TASK BRIEF >>
Please restate, word for word, the lines below that begin at the one with "Click the Default Actions folder icon" and end at the one with "Given: Click the scroll-to-top chevron arrow". Leave out all other lines.

SUPPLIED DATA >>
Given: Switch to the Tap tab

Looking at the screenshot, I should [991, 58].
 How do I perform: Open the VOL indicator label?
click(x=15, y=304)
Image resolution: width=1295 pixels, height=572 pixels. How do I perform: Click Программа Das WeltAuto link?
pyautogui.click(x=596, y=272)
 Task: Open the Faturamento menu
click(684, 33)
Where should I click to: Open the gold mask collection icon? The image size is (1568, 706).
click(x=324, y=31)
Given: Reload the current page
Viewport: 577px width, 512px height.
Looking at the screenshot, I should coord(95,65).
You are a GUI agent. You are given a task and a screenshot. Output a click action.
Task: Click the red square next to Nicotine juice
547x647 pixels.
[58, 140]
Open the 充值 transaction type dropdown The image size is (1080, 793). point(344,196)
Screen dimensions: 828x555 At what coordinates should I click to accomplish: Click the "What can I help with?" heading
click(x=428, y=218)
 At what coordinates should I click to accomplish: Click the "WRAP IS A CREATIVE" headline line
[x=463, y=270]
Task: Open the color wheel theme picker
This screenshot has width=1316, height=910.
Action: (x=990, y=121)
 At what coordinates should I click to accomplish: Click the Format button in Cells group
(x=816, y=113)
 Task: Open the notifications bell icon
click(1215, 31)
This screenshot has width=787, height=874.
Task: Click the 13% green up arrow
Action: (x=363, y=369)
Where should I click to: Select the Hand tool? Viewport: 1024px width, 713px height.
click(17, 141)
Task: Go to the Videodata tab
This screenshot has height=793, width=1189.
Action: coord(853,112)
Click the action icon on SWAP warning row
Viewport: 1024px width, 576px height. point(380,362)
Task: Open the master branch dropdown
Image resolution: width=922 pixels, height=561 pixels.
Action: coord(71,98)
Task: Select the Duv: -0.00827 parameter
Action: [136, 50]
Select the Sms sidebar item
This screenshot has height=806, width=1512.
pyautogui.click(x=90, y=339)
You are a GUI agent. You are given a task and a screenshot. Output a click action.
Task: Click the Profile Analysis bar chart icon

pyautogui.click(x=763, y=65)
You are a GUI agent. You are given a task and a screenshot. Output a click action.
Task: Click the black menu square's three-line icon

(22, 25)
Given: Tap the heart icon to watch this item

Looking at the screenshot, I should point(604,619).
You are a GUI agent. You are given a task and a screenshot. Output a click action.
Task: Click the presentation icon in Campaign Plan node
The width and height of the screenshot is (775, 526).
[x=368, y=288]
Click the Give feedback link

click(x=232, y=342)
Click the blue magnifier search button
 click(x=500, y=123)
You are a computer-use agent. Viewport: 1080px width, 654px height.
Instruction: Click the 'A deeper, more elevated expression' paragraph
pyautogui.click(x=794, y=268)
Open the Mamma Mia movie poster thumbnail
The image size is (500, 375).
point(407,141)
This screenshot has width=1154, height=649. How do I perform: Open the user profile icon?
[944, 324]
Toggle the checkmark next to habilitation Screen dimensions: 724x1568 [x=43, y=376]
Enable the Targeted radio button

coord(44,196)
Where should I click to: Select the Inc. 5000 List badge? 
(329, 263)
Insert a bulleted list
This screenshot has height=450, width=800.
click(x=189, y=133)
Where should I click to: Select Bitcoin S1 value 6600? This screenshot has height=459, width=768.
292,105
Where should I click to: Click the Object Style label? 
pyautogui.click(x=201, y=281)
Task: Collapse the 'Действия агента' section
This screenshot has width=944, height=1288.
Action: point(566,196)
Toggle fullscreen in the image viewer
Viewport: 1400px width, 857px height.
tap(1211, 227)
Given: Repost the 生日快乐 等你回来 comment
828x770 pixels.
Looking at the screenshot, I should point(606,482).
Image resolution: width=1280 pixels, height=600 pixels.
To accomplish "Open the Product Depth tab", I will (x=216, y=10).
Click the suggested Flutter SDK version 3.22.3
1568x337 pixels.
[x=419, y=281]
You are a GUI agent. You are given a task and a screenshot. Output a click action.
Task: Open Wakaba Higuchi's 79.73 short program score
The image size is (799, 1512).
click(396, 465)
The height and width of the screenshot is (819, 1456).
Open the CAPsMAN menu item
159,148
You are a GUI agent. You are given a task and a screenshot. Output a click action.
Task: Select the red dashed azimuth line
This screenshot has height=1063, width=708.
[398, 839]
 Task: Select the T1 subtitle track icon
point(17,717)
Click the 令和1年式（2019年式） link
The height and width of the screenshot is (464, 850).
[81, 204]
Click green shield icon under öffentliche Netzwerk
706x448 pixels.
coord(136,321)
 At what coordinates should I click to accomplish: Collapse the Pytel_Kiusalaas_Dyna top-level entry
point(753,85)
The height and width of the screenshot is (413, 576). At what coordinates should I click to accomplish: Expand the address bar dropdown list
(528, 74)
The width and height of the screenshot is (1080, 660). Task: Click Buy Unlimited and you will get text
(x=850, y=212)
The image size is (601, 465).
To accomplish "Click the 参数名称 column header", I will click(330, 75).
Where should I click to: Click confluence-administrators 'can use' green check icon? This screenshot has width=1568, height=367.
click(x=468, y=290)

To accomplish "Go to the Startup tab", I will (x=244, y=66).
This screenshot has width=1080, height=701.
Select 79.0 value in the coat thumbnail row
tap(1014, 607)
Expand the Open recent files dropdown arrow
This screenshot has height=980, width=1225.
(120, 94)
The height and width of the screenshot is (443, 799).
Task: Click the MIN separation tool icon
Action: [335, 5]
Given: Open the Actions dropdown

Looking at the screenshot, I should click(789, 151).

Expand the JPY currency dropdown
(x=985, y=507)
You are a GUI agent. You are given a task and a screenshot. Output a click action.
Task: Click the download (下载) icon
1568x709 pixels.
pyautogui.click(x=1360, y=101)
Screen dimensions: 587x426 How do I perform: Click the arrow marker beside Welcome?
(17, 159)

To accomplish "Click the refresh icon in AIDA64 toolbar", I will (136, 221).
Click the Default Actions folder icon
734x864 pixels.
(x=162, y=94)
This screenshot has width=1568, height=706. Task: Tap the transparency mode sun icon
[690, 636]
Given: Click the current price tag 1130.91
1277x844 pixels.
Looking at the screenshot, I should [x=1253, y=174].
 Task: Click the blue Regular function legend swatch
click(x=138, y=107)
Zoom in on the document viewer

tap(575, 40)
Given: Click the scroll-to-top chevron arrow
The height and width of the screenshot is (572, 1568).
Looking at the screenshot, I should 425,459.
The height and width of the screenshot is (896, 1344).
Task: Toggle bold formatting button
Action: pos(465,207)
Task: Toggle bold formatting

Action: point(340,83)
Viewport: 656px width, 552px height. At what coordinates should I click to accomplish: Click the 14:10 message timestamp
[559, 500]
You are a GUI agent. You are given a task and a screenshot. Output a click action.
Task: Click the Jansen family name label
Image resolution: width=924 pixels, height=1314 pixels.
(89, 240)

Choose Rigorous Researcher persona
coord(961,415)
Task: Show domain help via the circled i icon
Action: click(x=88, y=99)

REPLY >>
Click the Default Actions folder icon
734x864 pixels.
(x=162, y=94)
This screenshot has width=1568, height=706. Task: Tap the transparency mode sun icon
[690, 636]
Given: Click the current price tag 1130.91
1277x844 pixels.
Looking at the screenshot, I should [x=1253, y=174].
 Task: Click the blue Regular function legend swatch
click(x=138, y=107)
Zoom in on the document viewer

tap(575, 40)
Given: Click the scroll-to-top chevron arrow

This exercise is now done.